The 8th National Congress of the Lao People's Revolutionary Party was held in Vientiane from 18 to 21 March 2006. The congress occurs once every five years. A total of 498 delegates represented the party's 148,590 card-carrying members.

==Central Committee composition==
The 8th Congress elected the 8th Central Committee, in which 55 officials were elected to a seat. An estimated 40 percent of the members of the 7th Central Committee retired from active politics, and were succeeded by 19 officials from wide ethnic backgrounds. The average age of the new members was 51, versus 60 for the older members. Of the 19, six of them had doctorates, with the majority having doctorates in Marxist–Leninist studies. The majority of them had either a background from the Political Department of the Lao People's Army or from the party's Central School. According to a dispatch by the American Embassy in Laos "The new CC [Central Committee] may be younger, but it is no less Communist." Members of the 7th Central Committee who were not reelected were Sileua Bounkham, Thongvang Sihachak, Oneneua Phommachanh‚ Bouathong Vonglokham, Khamkeut Veunkham, Sengnyong Vongchanhkham, Cheuying Vang, Le Kakanya, Boualane Silipanya, Kenekham Senglathone, Siane Saphangthong, Siho Bannavong and Phoumi Thipphavone.

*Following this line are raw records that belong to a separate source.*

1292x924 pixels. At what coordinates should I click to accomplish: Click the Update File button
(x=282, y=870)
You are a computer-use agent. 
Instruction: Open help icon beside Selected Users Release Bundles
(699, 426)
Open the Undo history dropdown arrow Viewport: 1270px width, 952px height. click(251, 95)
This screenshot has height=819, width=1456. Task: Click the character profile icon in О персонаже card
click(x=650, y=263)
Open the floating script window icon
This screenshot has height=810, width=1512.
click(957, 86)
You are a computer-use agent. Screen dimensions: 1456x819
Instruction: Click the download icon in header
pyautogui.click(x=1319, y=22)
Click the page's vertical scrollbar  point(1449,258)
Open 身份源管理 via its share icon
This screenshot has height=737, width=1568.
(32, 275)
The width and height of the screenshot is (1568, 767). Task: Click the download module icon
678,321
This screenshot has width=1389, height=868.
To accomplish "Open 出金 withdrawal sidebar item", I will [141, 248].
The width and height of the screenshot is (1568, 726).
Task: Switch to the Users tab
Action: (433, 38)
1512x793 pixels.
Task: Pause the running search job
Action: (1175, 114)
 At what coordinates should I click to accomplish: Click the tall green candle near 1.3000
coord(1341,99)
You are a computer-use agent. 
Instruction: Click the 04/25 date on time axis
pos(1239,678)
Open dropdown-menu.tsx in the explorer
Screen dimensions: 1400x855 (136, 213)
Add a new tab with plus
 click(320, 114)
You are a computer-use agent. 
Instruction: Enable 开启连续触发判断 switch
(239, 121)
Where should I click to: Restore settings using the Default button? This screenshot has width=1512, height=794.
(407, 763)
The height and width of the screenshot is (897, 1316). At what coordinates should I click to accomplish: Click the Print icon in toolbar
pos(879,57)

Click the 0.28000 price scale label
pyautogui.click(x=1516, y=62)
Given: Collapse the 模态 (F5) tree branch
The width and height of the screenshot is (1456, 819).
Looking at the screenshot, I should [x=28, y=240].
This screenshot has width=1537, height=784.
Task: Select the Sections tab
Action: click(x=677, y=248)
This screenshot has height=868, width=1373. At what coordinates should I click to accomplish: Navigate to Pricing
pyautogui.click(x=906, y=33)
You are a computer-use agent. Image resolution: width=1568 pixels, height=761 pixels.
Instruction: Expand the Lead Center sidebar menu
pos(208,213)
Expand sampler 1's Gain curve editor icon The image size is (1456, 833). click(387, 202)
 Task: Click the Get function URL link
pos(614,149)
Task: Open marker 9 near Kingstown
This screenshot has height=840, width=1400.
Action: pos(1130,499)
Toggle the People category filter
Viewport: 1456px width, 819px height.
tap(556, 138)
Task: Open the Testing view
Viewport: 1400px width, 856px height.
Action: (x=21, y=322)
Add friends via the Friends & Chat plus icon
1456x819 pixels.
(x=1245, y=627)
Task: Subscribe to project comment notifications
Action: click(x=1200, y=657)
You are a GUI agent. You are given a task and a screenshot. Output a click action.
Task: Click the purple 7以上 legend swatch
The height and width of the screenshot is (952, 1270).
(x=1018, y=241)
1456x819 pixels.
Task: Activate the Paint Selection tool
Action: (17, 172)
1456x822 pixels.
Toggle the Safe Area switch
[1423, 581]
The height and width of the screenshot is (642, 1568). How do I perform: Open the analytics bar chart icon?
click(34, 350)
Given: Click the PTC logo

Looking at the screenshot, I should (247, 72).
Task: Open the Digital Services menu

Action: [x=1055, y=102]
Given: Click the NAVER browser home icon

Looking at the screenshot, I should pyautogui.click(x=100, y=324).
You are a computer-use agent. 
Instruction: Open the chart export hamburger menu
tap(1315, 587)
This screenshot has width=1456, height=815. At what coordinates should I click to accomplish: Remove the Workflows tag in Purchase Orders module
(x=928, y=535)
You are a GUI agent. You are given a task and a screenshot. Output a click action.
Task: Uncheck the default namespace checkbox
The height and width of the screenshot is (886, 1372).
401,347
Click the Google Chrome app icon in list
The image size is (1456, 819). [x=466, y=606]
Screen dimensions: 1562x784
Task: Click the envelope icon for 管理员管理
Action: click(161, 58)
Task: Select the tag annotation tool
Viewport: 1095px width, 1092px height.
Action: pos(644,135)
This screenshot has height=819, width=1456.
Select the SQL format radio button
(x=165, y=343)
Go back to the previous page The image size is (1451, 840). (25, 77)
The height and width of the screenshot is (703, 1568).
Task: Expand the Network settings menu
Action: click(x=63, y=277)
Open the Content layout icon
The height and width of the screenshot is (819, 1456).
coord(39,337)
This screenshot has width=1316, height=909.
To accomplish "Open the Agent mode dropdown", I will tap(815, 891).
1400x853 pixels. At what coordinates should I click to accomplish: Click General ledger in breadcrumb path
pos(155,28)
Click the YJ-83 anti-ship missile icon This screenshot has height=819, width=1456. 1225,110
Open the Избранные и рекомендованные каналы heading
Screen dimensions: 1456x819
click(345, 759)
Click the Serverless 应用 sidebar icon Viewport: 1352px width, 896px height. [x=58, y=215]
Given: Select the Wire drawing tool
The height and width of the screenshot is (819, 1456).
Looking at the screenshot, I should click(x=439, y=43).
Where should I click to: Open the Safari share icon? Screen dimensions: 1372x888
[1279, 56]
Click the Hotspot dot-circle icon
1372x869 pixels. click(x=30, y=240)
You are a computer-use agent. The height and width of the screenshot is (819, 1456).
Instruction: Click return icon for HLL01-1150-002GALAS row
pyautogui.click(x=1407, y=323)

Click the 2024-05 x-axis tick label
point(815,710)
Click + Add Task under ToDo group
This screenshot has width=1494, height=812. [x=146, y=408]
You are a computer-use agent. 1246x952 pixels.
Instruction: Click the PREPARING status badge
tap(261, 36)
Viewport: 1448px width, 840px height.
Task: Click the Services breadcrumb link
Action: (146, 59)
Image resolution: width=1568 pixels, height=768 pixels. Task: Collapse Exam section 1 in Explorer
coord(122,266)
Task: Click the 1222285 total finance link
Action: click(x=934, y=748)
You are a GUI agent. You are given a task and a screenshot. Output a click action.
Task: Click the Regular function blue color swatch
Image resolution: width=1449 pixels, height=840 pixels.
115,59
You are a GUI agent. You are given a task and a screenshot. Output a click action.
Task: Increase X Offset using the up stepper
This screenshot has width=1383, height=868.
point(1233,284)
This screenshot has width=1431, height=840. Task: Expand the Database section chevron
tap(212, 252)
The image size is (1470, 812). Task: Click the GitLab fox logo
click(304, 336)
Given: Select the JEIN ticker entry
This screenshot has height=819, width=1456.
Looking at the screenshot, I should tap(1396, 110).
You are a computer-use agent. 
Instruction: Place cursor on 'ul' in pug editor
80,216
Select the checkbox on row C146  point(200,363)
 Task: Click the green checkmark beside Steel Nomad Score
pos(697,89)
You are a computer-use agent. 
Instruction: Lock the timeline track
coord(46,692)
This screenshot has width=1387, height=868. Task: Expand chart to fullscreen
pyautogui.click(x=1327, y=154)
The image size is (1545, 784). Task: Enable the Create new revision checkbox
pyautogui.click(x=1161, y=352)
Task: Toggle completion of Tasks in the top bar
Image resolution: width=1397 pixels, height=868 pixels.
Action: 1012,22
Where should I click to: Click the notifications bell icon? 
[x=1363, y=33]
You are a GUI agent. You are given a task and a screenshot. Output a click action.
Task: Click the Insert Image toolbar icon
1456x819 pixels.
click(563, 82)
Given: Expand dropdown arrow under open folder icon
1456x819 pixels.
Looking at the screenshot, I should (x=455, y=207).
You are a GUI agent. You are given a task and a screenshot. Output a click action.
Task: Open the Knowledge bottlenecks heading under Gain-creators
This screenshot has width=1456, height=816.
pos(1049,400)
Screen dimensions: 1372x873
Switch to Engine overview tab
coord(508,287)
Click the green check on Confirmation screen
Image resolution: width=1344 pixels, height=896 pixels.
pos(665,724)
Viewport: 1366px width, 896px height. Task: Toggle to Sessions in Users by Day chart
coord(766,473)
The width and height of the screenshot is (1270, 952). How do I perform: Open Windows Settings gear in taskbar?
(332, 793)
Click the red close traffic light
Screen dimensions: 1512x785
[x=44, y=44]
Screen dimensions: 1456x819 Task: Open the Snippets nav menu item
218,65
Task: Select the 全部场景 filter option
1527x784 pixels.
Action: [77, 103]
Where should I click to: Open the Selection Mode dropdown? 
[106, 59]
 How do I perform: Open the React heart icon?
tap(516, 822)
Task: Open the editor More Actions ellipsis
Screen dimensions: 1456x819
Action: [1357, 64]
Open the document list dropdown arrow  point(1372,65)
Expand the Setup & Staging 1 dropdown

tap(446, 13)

The majority of them have work experience from local administration or as province governors. In the Central Committee rankings, Bounthong Chitmany rose from 34 to 12, Sombath Yialyheu rose from 42 to 13 and Thongbane Sengaphone rose from 43 to 14. According to Martin Stuart-Fox these three were "poised to enter the Politburo at the next party congress." The two sons of Kaysone Phomvihane, party leader from 1955 to 1992, the son of Khamtai Siphandon, and the son of Samane Vignaket were elected to the Central Committee. It has been rumored that sons of leading officials have been appointed to high office because certain segments of the leadership have struck deals to promote each other's children to the Central Committee so as to secure their political and economic futures.

==Immediate aftermath==
The 1st plenum of the 8th Central Committee reestablished the Secretariat and elected the 8th Politburo of the Lao People's Revolutionary Party, in which Khamtai, the outgoing party General Secretary, was the only member of the 7th Politburo who resigned. Choummaly Sayasone, the Vice President of Laos, succeeded Khamtai as party general secretary. While no one left their posts, two new members were elected to the politburo; Somsavat Lengsavat and Pany Yathothu, who was the first ethnic Hmong and first woman to be appointed to that body.